Our next prediction experiment used an SVM.
We could not run the SVM on the full balanced dataset (147,392 rows), as it did not terminate after beibng left running for 24 hours. Thus we chose a subset of the training data (50,000 rows) randomly.
trn.bal.subset <- trn.bal[sample(nrow(trn.bal), 50000),]
trn.bal.subset$TARGET <- factor(trn.bal.subset$TARGET)
require(e1071)
# fit an SVM
model <- svm(TARGET ~., trn.bal.subset)
# do prediction
pred <- predict(model, tst[,1:ncol(tst)-1])
require(ROCR)
pred2 <- prediction(as.numeric(pred), tst$TARGET)
(auc <- performance(pred2, 'auc'))
roc = performance(pred2, measure = "tpr", x.measure = "fpr")
plot(roc)
abline(a=0,b=1)
The AUC for the SVM trained on a subset of the balanced dataset is \(0.88739\). Though it is quite high, one can notice from the ROC curve that there are indications of over-fitting to the data. In fact, on the public leaderboard dataset of Kaggle, the SVM performed poorly - \(0.5758\). Compare this with the AUC value of \(0.7080\) of the Decision Tree on the public leaderboard.
XGBoost is a powerful gradient boosting technique used for decision tree ensembles.
One data preparation step is needed before we move on to Xgboost: We must ensure that the values of the variables of the test dataset do not exceed the minimum and maximum values of the variables in the training dataset. This is done as follows:
# extract the TARGET values
trn.y <- trn$TARGET
trn.bal.y <- trn.bal$TARGET
# remove the TARGET columns
trn$TARGET <- NULL
trn.bal$TARGET <- NULL
# limit vars in test based on min and max vals of train
print('Setting min-max lims on test data')
for(f in colnames(trn))
{
lim <- min(trn.bal[,f])
trn[trn[,f] < lim, f] <- lim
tst[tst[,f] < lim, f] <- lim
lim <- max(trn.bal[,f])
trn[trn[,f] > lim, f] <- lim
tst[tst[,f] > lim, f] <- lim
}
# restore the TARGET values
trn$TARGET <- trn.y
trn.bal$TARGET <- trn.bal.y
We then build the Xgboost classifier using default parameters values for now.
library(xgboost)
library(Matrix)
set.seed(1234)
trn.bal <- sparse.model.matrix(TARGET ~ ., data = trn.bal)

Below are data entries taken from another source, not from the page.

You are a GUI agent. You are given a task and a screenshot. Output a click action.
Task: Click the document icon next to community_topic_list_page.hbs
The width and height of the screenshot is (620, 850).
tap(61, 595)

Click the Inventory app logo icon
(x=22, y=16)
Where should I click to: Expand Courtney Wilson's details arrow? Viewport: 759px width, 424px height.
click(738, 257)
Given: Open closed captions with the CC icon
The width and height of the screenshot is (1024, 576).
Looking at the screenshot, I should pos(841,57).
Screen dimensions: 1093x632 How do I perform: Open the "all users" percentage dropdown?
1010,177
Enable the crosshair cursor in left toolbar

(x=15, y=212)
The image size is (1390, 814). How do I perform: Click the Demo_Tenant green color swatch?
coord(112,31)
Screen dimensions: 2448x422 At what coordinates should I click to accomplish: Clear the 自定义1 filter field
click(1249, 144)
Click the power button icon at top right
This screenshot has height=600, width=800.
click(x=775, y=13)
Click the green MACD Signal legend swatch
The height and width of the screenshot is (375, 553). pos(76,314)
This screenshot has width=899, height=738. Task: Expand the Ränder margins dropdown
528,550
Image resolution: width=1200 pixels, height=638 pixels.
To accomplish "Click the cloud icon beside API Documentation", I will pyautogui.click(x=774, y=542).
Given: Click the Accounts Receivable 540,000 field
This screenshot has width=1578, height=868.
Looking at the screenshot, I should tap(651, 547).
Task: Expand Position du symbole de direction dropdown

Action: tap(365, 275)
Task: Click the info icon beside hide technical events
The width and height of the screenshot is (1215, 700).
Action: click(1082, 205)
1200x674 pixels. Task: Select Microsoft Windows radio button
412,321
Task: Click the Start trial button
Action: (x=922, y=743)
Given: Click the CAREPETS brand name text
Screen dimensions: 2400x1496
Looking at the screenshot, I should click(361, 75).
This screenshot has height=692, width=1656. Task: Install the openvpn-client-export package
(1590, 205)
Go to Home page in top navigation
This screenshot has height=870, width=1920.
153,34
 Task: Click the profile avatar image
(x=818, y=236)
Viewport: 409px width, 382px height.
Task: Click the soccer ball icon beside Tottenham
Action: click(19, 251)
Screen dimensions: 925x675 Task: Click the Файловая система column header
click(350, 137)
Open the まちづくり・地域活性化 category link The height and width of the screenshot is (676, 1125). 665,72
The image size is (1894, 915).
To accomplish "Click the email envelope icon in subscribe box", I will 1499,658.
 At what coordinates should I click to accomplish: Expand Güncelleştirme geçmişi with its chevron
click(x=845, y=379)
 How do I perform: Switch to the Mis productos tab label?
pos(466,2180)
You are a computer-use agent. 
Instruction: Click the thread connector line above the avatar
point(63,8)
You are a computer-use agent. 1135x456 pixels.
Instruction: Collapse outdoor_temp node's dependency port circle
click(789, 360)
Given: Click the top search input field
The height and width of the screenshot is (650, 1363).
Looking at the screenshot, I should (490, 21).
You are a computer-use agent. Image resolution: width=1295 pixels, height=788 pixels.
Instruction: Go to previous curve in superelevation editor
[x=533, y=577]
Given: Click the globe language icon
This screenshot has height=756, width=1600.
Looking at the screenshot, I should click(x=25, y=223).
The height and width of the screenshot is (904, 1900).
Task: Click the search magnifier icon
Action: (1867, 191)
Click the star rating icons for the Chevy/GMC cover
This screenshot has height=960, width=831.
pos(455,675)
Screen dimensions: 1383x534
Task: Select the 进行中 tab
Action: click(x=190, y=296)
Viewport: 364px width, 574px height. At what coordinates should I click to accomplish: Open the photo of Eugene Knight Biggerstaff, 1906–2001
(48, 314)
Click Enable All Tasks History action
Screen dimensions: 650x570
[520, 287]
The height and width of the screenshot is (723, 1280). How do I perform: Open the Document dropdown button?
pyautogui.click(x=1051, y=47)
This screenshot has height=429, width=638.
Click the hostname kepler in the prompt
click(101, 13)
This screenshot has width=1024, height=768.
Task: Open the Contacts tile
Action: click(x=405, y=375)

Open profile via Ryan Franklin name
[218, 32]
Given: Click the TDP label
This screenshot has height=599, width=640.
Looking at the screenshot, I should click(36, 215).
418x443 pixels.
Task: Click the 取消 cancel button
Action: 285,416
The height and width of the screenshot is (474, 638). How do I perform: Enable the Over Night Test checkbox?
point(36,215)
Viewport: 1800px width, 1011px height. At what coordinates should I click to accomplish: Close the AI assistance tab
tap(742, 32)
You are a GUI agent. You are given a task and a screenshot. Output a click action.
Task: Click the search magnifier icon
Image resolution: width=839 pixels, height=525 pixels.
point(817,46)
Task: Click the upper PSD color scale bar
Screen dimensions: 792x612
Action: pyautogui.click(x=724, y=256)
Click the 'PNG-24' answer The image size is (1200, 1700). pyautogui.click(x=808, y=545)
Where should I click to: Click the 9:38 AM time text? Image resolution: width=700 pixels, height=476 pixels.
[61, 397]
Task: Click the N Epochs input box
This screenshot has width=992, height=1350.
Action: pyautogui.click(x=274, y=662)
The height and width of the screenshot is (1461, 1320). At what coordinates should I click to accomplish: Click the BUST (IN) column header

dtrn.bal <- xgb.DMatrix(data=trn.bal, label=trn.bal.y)
watchlist <- list(train=dtrn.bal)
param <- list( objective = "binary:logistic",
booster = "gbtree",
eval_metric = "auc",
eta = 0.0202048,
max_depth = 5,
subsample = 0.6815,
colsample_bytree = 0.701
)
clf <- xgb.train(params = param,
data = dtrn.bal,
nrounds = 3000,
verbose = 1,
watchlist = watchlist,
maximize = FALSE
)
# evaluate
pred <- predict(clf, tst)
require(ROCR)
pred2 <- prediction(pred, tst.y)
(auc <- performance(pred2, 'auc'))
roc = performance(pred2, measure = "tpr", x.measure = "fpr")
plot(roc)
abline(a=0,b=1)
The AUC score obtained for Xgboost on the public leaderboard data is of \(0.828381\) – this is my highest for this competition, and ranked in the top \(24\%\) of all submissions. Further tuning of the Xgboost parameters might further improve this value.